La luce come linguaggio
La luce è un linguaggio.
Interviene sul modo in cui percepiamo, ricordiamo, abitiamo.
Unisce arte, design, educazione e patrimonio in una pratica progettuale capace di generare significato.
Non è un elemento di contorno: è una scelta culturale.
Ogni sorgente illumina e, insieme, interpreta.
Progettare luce nei luoghi di cultura
La luce racconta senza parole.
Guida lo sguardo, orienta il corpo, attiva la memoria.
Crea ambienti percettivi, legami emotivi, connessioni sociali.
Anche quando non si vede, si sente: per chi non vede, è suono, calore, spazio abitabile.
Una competenza trasversale
Progettare luce è una competenza trasversale.
Richiede metodo, consapevolezza, visione.
Ogni ambiente illuminato è un testo: va costruito, letto, restituito.
Non basta accenderla. Va pensata, modulata, resa narrativa.
Uso la luce come leva culturale.
Per rendere visibile e accessibile il patrimonio culturale
Tutto parte da una domanda.
Quella giusta. Quella che sposta lo sguardo.
Cosa rende un’esperienza davvero memorabile, capace di lasciare traccia?
Oppure cosa succede quando attraversiamo un museo con un’intenzione chiara, invece che con un itinerario da seguire?

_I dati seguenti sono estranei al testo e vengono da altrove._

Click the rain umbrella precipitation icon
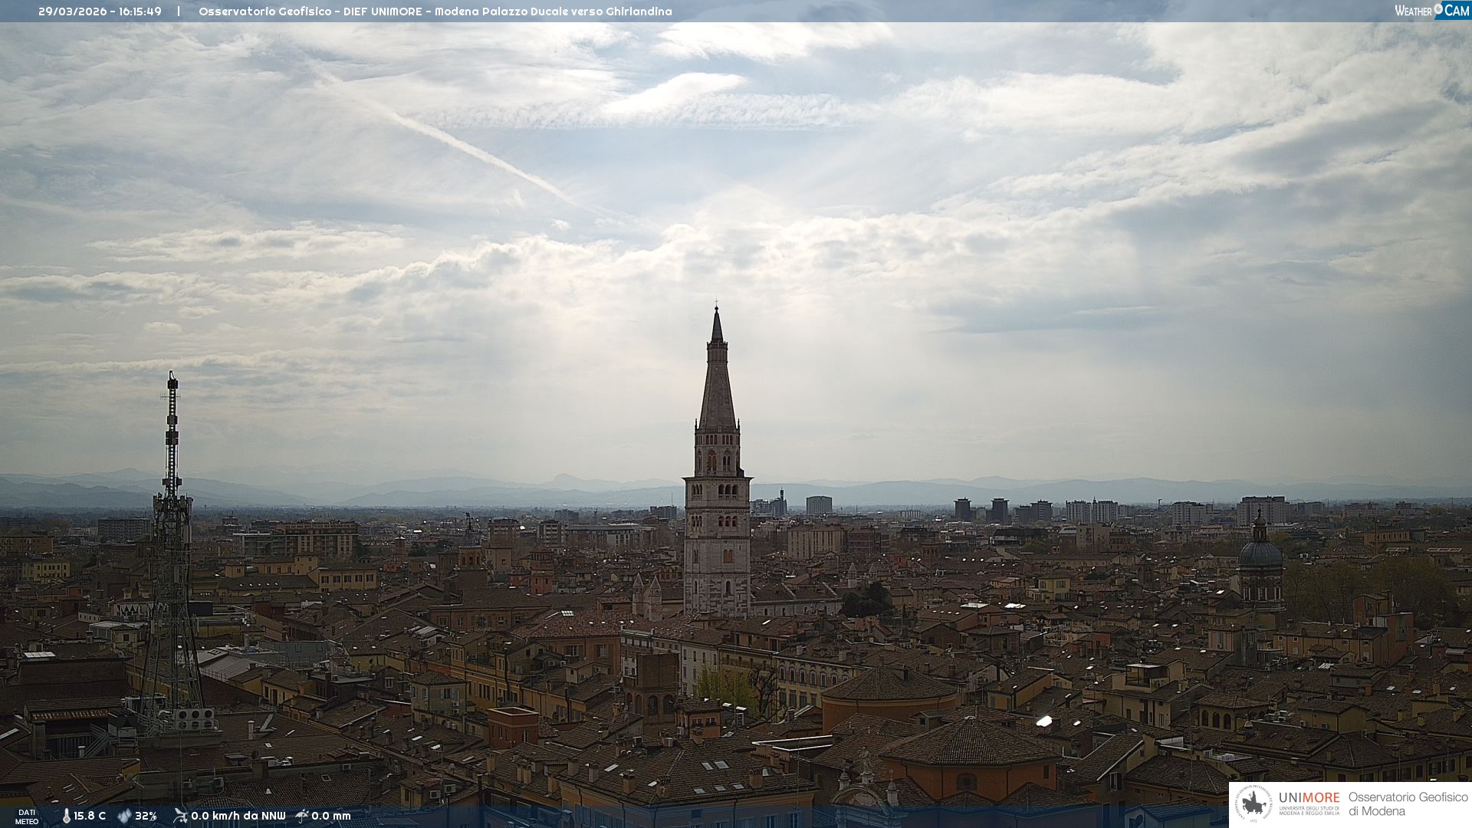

Ho scelto di agire da qui.
Dagli spazi della cultura, della memoria condivisa, del patrimonio che ci appartiene.
Luoghi che non vanno solo esposti, ma resi accessibili, leggibili, esperibili.
È lì che la luce può fare la differenza: nel dare forma all’invisibile,
nell’accompagnare l’esperienza di un allestimento,
fino all’incontro con un’opera, un luogo, una storia.
Il progetto lume.HUB nasce da questa visione.
Luce per vedere, capire, immaginare.
Progetto esperienze dove educazione, patrimonio e tecnologia generano visioni accessibili e trasformative.
Lavoro con scuole, musei e istituzioni per rendere fruibile ciò che resta in ombra.
Ogni percorso nasce da un’intenzione chiara e si traduce in un metodo replicabile.